» **Exercise goal**
Go to the line below containing "This screenshot has width=780, height=470." and print exactly from there through the line containing "This screenshot has height=700, width=1594.", both included. Print nothing else.

» **Material to process**
______________________________
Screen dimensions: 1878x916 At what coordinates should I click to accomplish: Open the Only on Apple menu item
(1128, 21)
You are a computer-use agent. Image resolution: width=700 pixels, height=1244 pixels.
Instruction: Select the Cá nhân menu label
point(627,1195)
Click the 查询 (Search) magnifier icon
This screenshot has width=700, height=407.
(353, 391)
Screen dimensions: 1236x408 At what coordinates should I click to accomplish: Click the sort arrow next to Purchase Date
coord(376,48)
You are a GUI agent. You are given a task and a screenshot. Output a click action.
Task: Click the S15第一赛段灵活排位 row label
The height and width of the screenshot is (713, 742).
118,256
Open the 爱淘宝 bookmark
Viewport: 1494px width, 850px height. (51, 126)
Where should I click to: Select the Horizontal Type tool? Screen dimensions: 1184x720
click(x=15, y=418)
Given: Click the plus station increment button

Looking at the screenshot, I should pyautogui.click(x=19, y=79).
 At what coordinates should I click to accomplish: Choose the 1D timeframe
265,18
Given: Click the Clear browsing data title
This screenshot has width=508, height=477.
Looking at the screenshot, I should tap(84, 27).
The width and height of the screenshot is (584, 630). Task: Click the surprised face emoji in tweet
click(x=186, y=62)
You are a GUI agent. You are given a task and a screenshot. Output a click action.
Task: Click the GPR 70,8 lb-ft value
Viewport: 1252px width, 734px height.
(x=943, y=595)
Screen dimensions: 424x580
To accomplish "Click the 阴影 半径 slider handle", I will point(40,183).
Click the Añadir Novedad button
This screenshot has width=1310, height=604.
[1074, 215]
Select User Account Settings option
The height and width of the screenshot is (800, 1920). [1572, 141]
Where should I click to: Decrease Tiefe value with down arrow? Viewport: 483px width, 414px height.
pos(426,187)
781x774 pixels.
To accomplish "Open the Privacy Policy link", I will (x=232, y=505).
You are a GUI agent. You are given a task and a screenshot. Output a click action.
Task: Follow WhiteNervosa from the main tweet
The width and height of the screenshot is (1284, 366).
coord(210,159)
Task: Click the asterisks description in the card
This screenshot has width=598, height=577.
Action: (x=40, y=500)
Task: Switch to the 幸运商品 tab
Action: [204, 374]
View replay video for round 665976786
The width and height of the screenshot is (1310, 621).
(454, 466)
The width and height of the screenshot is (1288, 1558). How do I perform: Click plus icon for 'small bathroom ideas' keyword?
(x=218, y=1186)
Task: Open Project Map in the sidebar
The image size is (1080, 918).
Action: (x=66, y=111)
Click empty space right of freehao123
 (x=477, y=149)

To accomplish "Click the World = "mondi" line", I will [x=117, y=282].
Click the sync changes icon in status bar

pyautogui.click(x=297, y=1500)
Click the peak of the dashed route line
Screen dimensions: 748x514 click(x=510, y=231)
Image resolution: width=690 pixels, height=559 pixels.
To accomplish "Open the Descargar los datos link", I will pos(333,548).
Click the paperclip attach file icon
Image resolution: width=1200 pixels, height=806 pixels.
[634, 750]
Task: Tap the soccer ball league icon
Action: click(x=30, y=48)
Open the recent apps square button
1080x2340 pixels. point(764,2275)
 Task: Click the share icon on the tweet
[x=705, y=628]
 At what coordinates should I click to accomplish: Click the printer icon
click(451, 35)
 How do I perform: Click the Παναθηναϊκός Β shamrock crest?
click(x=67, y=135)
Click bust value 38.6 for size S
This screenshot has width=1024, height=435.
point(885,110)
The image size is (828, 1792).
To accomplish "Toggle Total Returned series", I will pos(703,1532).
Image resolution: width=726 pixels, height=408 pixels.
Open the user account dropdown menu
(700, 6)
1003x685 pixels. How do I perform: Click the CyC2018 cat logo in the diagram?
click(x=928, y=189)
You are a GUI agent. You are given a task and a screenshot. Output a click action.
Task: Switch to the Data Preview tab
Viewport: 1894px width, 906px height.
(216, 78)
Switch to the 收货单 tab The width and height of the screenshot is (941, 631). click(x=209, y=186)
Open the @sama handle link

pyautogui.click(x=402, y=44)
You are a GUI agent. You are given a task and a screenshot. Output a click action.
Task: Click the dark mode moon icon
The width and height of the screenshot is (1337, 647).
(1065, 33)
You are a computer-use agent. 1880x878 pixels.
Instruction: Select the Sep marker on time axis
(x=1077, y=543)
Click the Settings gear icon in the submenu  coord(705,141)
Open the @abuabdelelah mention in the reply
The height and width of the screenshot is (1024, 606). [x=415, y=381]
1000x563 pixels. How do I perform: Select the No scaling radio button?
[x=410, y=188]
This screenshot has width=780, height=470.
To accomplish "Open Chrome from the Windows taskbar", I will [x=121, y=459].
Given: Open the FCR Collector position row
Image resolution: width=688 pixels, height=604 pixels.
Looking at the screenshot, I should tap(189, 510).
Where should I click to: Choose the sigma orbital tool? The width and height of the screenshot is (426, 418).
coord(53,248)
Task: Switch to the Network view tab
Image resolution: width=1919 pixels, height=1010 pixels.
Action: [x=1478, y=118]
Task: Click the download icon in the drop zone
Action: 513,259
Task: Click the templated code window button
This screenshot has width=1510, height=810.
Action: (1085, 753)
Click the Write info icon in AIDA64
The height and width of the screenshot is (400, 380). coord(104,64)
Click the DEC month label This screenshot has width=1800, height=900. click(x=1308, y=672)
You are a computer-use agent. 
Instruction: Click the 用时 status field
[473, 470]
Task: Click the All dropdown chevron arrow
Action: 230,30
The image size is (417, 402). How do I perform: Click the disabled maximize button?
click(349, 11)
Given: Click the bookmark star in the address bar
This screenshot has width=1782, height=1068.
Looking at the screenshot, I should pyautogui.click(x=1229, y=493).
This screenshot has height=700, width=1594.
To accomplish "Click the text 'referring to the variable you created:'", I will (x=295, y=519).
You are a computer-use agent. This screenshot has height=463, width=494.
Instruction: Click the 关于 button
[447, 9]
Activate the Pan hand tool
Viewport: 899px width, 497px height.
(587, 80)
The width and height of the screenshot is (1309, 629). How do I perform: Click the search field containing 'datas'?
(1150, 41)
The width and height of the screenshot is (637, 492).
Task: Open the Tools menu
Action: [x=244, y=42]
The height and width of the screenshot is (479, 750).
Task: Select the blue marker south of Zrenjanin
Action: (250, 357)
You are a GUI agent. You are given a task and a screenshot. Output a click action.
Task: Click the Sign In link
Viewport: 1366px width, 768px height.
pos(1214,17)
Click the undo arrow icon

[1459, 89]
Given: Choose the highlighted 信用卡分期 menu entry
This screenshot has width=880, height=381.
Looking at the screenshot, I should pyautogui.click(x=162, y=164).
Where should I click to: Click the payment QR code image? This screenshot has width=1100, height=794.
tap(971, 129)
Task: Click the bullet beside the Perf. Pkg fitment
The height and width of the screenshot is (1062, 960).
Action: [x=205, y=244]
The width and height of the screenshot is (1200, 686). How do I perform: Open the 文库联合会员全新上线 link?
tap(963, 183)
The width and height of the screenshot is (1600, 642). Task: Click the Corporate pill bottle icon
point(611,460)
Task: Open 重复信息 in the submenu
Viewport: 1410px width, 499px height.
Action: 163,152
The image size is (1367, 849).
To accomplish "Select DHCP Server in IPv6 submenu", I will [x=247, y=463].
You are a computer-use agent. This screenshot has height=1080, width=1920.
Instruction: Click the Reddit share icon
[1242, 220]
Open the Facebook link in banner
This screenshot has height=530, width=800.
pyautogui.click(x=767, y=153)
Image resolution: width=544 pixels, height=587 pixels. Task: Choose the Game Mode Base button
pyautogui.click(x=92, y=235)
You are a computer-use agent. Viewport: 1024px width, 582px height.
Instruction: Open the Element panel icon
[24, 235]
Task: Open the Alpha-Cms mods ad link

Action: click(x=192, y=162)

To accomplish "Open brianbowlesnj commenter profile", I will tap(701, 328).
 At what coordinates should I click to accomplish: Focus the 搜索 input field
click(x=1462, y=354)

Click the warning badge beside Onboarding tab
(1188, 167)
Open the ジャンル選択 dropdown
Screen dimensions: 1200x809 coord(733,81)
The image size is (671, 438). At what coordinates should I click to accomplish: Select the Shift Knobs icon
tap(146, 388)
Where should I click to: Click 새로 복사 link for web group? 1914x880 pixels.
______________________________
» **Task solution**
This screenshot has width=780, height=470.
To accomplish "Open Chrome from the Windows taskbar", I will [x=121, y=459].
Given: Open the FCR Collector position row
Image resolution: width=688 pixels, height=604 pixels.
Looking at the screenshot, I should tap(189, 510).
Where should I click to: Choose the sigma orbital tool? The width and height of the screenshot is (426, 418).
coord(53,248)
Task: Switch to the Network view tab
Image resolution: width=1919 pixels, height=1010 pixels.
Action: [x=1478, y=118]
Task: Click the download icon in the drop zone
Action: 513,259
Task: Click the templated code window button
This screenshot has width=1510, height=810.
Action: (1085, 753)
Click the Write info icon in AIDA64
The height and width of the screenshot is (400, 380). coord(104,64)
Click the DEC month label This screenshot has width=1800, height=900. click(x=1308, y=672)
You are a computer-use agent. 
Instruction: Click the 用时 status field
[473, 470]
Task: Click the All dropdown chevron arrow
Action: 230,30
The image size is (417, 402). How do I perform: Click the disabled maximize button?
click(349, 11)
Given: Click the bookmark star in the address bar
This screenshot has width=1782, height=1068.
Looking at the screenshot, I should pyautogui.click(x=1229, y=493).
This screenshot has height=700, width=1594.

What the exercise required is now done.